Patience and discipline needed. My concern is the lack of leaders to ensure this happens.
That said, come on Citeh
Bad news, Ian...
The Foxes came through the international break not only unscathed but a little healthier than before as Victor Kristiansen was fit enough to return to the starting lineup: Daniel Iversen, Timothy Castagne, Harry Souttar, Wout Faes, Kristiansen, Wilfred Ndidi, Kiernan Dewsbury-Hall, Tete, James Maddison(C), Harvey Barnes, Patson Daka.
Palace made themselves very poor hosts right from the opening whistle, refusing to allow their guests so much as a sniff of the ball. Souttar was forced to make an important block in the first few seconds, and it seemed as though the entire back line were called into similar duty before a Cheick Doukoure shot found its way through traffic, forcing a smart save from Iversen.
Very much against the run of play, the Foxes nearly scored on their first foray into the Palace half. Daka laid the ball off for Tete, whose return ball was deflected wide to Barnes. The winger played a spectacular reverse ball to Kristiansen. The Dane’s looping cross evaded Dewsbury-Hall at the far post but came off the bar and somehow didn’t drop over the line.
It remained an all-Palace affair as the hosts took 14 shots in the opening 28 minutes. The technical term for that rate is “a lot.” The only thing that seemed to slow them down was some pointless fouling by the Foxes and, right before injury time, Wilfried Zaha going down with an apparent groin injury.
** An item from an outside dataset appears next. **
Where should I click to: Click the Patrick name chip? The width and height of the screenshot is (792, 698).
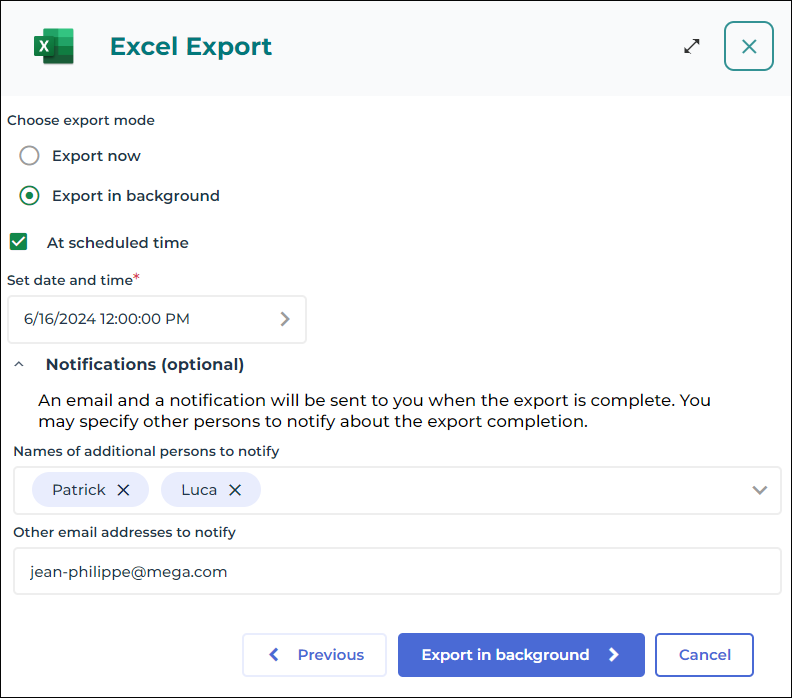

As for the Leicester attack...what attack?
To say that City were fortunate to be level at the half would be so accurate that I can’t even make a joke about it. We seldom had the ball and, when we did find it at our feet, we seemed eager to return it as soon as possible. Surely the second half will be better (he says, knowing full well he’s tempting fate by doing so).
Manager Brendan Rodgers made a defensive change at the half, withdrawing Tete in favour of Ricardo Pereira in what might be described as an unlikely like-for-like. City started strongly, winning their first corner of the match in the first minute. Leicester had their first (intentional) shot just minutes later when KDH found Madders at the far post. The captain tried a flick off the outside of his boot that had Palace keeper Vicente Guaita scrambling but he ultimately made the stop.
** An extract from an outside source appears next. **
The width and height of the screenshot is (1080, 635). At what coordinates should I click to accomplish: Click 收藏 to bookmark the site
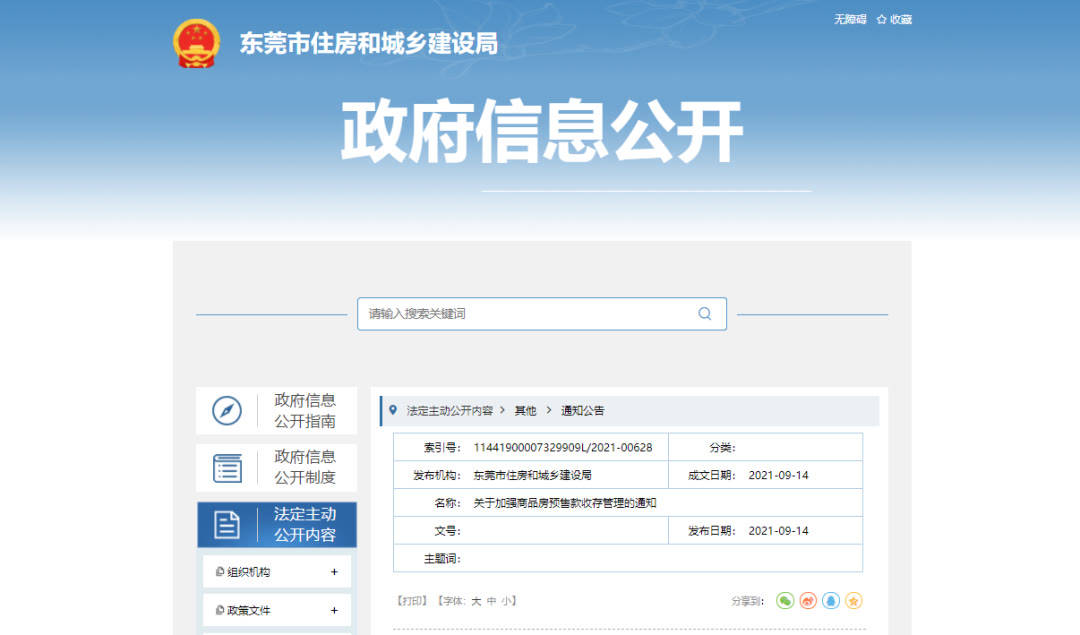tap(894, 19)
Leicester took the lead on 55’ in a fashion that would have been unthinkable in the first half. A brilliant cross-field ball from Ndidi found Castagne in stride and in space on the right. He laid the ball back for Ricardo on the right side. The Portuguese defender took one touch and then blasted the ball across the keeper and into the roof of the net.
The Eagles had an immediate answer. Eberechi Eze was very clever to win a free kick off of Daka on the edge of the Leicester area. He lined up the free kick himself, doing very well to get it over the well, off of Iversen’s fingertips, off the crossbar, and over the line. How would Brendan respond?
The gaffer hauled off Kristiansen, just back from injury and on a yellow, and introduced Luke Thomas into the fray. Things were getting scrappy now. A long ball towards Madders saw the ball run to Guaita after Tyrick Mitchell elbowed the former Norwich man into the dirt and then rolled over Madders’ head, leaving the City captain deeply unimpressed.
Rodgers, now out of fullbacks to use, sent Kelechi Iheanacho on for Daka as the Seniorman is an Agent of Chaos™. Souttar got away with one, taking Odsonne Edouard’s ankle when the former Celtic man was trying to turn him in the box. Yellow cards were flying at this point, so it’s a little surprising (and very fortunate) that Souttar avoided a second one there.
Palace found their winner out of absolutely nowhere with the last touch of the match. Jordan Ayew was well-marshalled near the centre-off the park, but he picked out an inch-perfect pass to split Faes and Souttar, finding Jean-Philippe Mateta on the edge of the area. His first touch was perfect, taking out the defenders and his shot gave Iversen no chance.
On balance, Palace were by far the better side and xG is going to say they deserved the win. We took the lead with 35 minutes to play and wound up losing on the final kick of the match. That’s the story. Just absolutely gutting. It’s not quite Troy Deeney-level of pain, but it’s still absolutely brutal for us City supporters.
C Palace (2.53) 2-1 (0.22) Leicester— The xG Philosophy (@xGPhilosophy) April 1, 2023
Thanks for backing me up, xG Philosophy.
In spite of the first Palace goal being called an own goal, it was a fine performance from Iversen. He kept us in the match in the first half and there wasn’t really anything he could do about either goal. This is important because we’re going to need an in-form keeper for what lies ahead.
What lies ahead is an all-hands-on-deck fight to stay in the top flight. The defeat leaves us with 25 points from 28 matches and 18th on the table. 18th is a very bad number. From here on out, it’s all about points. There is no solace in a good performance without reward, and there is no shame in the most shameless smash-and-grab. We face Aston Villa at the King Power on Tuesday, and then host Bournemouth one week from today in what is annoyingly but accurately referred to as a “true six-pointer.”